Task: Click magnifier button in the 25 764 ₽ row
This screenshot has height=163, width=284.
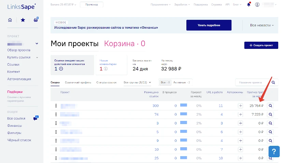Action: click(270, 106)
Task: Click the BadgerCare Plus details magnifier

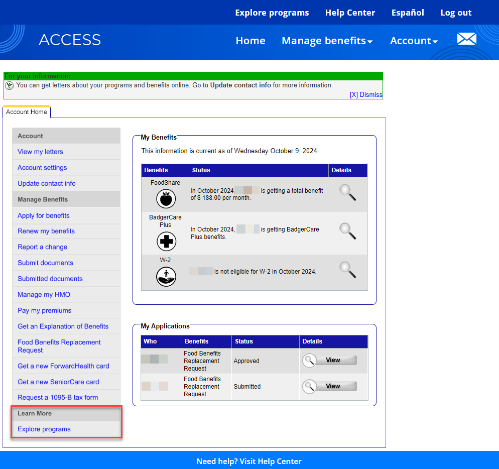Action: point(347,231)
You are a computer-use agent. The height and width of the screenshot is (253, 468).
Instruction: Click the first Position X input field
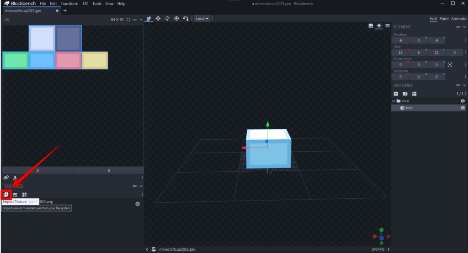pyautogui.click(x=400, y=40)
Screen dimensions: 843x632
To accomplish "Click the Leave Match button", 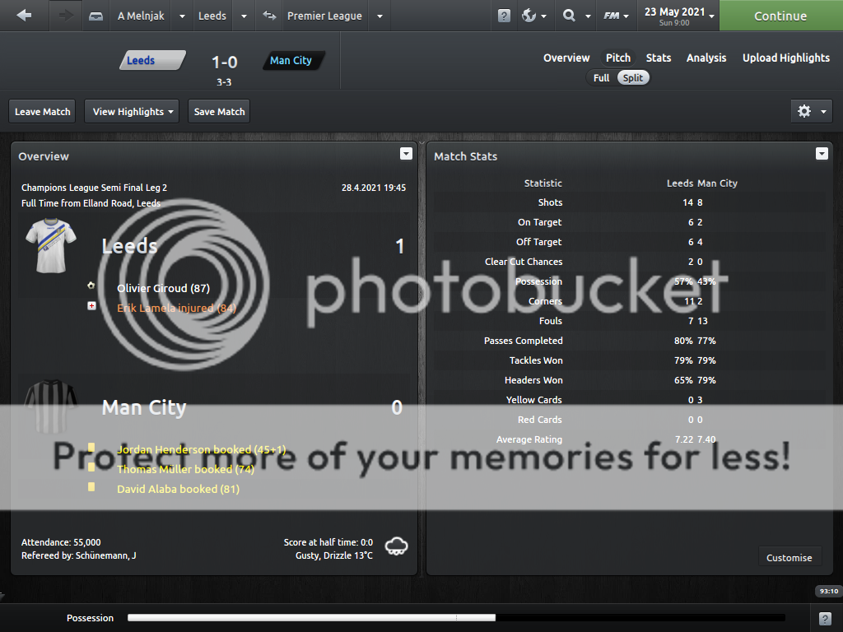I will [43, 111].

● ● ●

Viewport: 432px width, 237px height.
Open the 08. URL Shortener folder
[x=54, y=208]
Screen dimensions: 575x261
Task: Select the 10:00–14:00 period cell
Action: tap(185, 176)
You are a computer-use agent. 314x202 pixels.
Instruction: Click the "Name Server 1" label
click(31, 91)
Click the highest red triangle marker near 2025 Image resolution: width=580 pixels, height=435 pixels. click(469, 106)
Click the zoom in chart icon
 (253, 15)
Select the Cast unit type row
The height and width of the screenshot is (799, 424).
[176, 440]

● ● ●

▶ WHAT IS NEEDED:
Copy every line from the records that holds the string "agent".

▶ OUTPUT BELOW:
You are a computer-use agent. The height and width of the screenshot is (253, 468).
You are a computer-use agent. 314x202 pixels.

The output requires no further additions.